El Ministerio Público presenta requerimiento fiscal contra tres exjuezas
El Ministerio Público (MP), a través de la Fiscalía Especial para el Enjuiciamiento de Funcionarios y Servidores del Sector Justicia (FEES-SJ), ha presentado un requerimiento fiscal contra las exjuezas Telma Aracely Cantarero Benítez, Zoila Rosa Hernández Velásquez y Ruth Anabella Cruz Zamora
La Fiscalía Especial para el Enjuiciamiento de Funcionarios y Servidores del Sector Justicia (FEES-SJ) del Ministerio Público (MP) presentó un requerimiento fiscal en contra de tres exjuezas del Tribunal de Sentencias de la Sala Tercera.
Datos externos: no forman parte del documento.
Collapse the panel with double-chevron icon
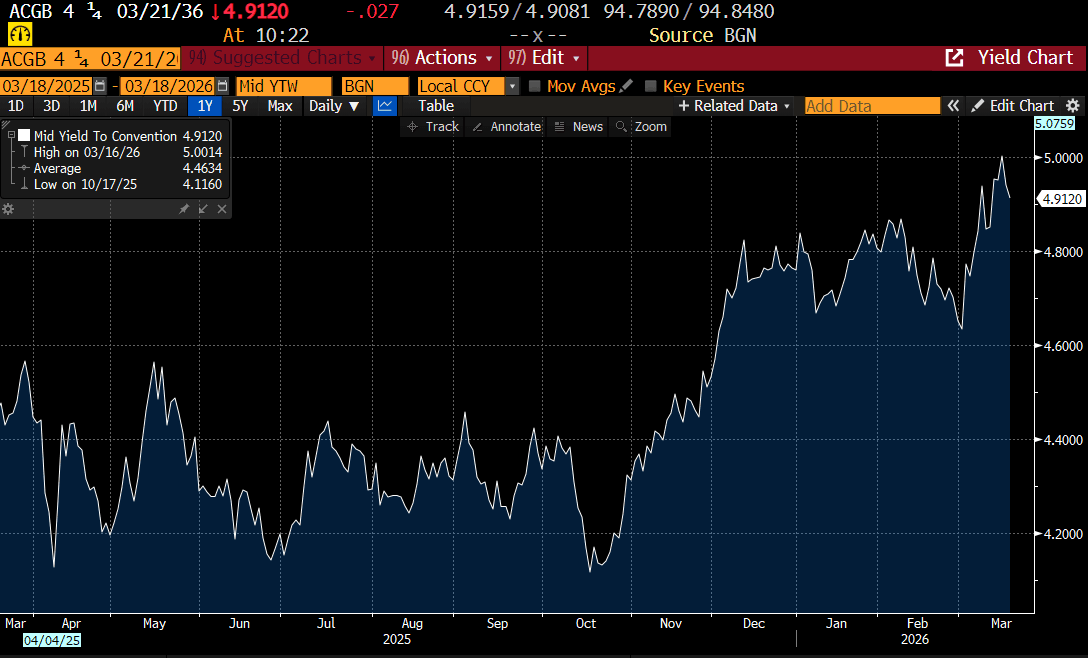1088x658 pixels. coord(954,106)
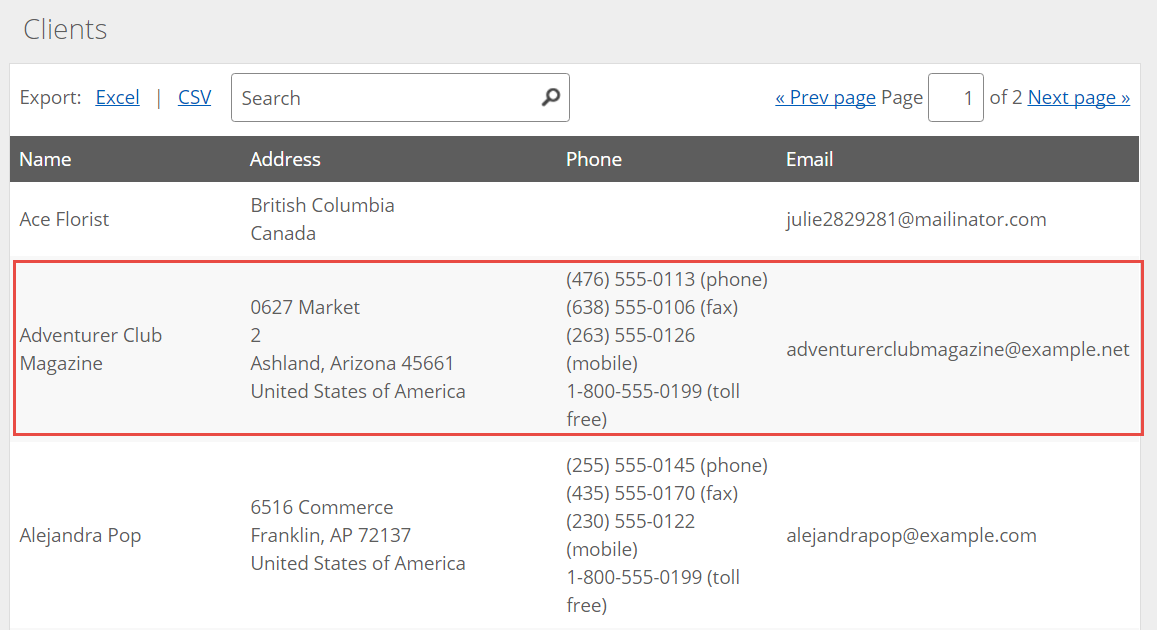The width and height of the screenshot is (1157, 630).
Task: Sort the list by the Email column
Action: (809, 159)
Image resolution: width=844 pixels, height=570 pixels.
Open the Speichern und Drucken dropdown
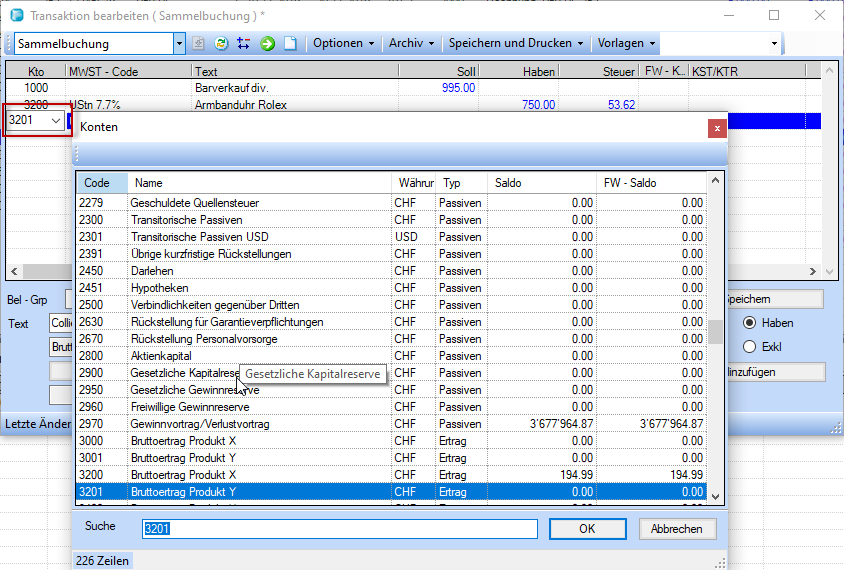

Las exjuezas Telma Aracely Cantarero Benítez, Zoila Rosa Hernández Velásquez y Ruth Anabella Cruz Zamora enfrentan acusaciones de violación de los deberes de los funcionarios y abuso de autoridad en un controvertido caso de desalojo en la colonia Cerro Grande.
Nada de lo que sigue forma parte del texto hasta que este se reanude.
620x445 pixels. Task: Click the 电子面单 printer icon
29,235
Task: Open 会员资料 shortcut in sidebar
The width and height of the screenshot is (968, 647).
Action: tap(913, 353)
El caso se centra en un prolongado conflicto de propiedad entre una familia y una empresa urbanizadora, que derivó en denuncias por presuntas omisiones en las decisiones judiciales de las exjuezas. Según la investigación del MP, las exjuezas habrían omitido resolver excepciones clave, como la falta de acción y la incompetencia, presentadas por la defensa de la familia afectada, que argumentaba que el caso debía ser resuelto en el ámbito civil.
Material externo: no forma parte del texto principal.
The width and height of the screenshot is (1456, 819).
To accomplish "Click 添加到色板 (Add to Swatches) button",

Las acusaciones señalan que, a pesar de estas excepciones pendientes, en 2010 el tribunal ordenó un desalojo de las propiedades en disputa. Esta acción se llevó a cabo el 3 de julio de ese año y resultó en la demolición de viviendas, cercos y otras construcciones, lo cual generó el desplazamiento forzado de las familias que habitaban los terrenos.
MP presenta requerimiento fiscal contra exjuezas por presunta violación de los deberes y abuso de autoridad en caso de disputa de propiedad en la zona de Cerro Grande. pic.twitter.com/broLANk8ZC— Ministerio Público (@MP_Honduras) November 12, 2024
El conflicto judicial escaló, y en 2012 un nuevo tribunal, asignado tras varias recusaciones, determinó que el derecho de defensa de los afectados había sido vulnerado. Este tribunal resolvió a favor de las excepciones de falta de acción e incompetencia, concluyendo que la disputa debía ser tratada en los tribunales civiles.
Entre las pruebas presentadas, el MP incluyó una sentencia de casación de 2004 que reconocía los derechos de la familia sobre los terrenos en disputa, subrayando así la presunta irregularidad del desalojo ordenado en 2010.